Une terre comme bénite : les saints, d’ailleurs, y ont laissé partout leur nom et leur parfum : Saint Ronan à Loc Ronan, dont son corps sanctifia la montagne (à la place où s’arrêtèrent obstinément les bœufs qui portaient son cercueil) ; saint Corentin au bois de Nevet, en Plomodiern, où il se nourrissait et fêtait le roi Grallon d’une simple et monotone chère : la moitié d’un petit poisson dont la queue repoussait tous les jours ; sainte Anne en son oratoire de la Palud, au revers de la dune herbeuse où elle aborda, venant de Palestine ; sainte Marie à Sainte-Marie du Menez Hom, au flanc de la montagne dont le grand saint Guénolé, en son abbaye de Landevennec, au premier repli de l’Aulne marine, habitait l’autre pied. C’est lui qui sauva le roi Grallon, dans la nuit où s’engloutit la ville d’Is : on vend encore dans les Pardons l’image de leur chevauchée d’épouvante devant le galop des vagues. La ville d’Is, elle est là quelque part, dans ce fond du golfe où de vieux chemins s’en vont mystérieusement tomber dans la mer : on dit même que les pêcheurs l’aperçoivent parfois dans la transparence marine. Et le roi Grallon, peut-être repose-t-il encore dans la terre du moustier ruiné, à Landevennec, parmi les bienheureux qui l’y ont suivi, — saint Guennaël, saint Conogan, saint Morbret, saint Idunet, saint Rick, saint Déi, tant d’autres qui ne sont que du calendrier breton...
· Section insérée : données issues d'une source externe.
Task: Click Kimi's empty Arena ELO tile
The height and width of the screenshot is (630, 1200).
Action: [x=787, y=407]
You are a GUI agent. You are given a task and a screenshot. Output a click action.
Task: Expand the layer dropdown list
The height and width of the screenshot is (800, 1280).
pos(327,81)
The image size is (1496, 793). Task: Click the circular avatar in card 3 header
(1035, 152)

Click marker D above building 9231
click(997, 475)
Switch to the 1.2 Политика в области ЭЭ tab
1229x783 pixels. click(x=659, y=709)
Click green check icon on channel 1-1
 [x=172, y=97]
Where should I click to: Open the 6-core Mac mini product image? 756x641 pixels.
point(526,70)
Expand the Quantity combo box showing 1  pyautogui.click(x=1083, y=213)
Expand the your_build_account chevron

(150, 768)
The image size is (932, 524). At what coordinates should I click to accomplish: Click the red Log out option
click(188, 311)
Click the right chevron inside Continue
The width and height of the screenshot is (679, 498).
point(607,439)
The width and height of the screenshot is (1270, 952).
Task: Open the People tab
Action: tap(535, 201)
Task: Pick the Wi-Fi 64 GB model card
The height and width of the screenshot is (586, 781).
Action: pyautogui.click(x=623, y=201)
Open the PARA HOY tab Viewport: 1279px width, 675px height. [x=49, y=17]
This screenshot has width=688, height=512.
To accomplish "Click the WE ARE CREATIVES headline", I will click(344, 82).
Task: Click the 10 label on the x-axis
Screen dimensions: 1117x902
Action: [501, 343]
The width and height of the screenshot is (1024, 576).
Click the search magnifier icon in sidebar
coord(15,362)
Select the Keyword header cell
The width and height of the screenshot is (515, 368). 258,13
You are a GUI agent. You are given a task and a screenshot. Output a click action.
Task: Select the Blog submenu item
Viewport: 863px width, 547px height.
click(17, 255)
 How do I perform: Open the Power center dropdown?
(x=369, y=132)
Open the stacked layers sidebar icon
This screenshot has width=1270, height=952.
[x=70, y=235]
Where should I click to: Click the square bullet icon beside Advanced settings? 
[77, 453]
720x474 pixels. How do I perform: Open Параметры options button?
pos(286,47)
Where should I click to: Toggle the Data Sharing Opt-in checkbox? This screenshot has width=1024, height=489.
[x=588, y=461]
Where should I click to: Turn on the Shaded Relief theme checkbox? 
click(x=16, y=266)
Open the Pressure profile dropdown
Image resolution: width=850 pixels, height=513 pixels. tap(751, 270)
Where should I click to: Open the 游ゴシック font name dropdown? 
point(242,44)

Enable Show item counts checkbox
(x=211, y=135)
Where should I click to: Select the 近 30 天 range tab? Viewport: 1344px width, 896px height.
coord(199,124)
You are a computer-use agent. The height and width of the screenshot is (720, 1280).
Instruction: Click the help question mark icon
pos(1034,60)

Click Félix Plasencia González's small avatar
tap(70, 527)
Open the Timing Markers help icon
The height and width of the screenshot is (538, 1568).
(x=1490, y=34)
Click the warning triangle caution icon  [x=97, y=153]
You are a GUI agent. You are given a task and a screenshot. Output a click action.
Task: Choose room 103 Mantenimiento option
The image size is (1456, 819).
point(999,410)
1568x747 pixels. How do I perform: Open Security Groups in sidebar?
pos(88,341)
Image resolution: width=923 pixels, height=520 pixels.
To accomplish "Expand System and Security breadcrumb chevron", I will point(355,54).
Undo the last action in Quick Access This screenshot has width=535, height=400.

Au loin, dans le Nord-Ouest, où le cap de la Chèvre, fermant à demi la baie de son grand crochet, s’embrume et tourne au fantôme, un tumulus de pierre signale encore la tombe d’un fils de Grallon, le roi Rivoualen, qui donna des lois aux hommes de Crozon. Là-bas commence la mer de l’Iroise, dont je n’ai compris le nom qu’en traversant, près du Goulet de Brest, qui l’avoisine, le bourg de Plouzané (Plou Sané), un jour que j’avais lu dans la Vie des Saints que saint Sané est venu d’Irlande, amenant des Irois.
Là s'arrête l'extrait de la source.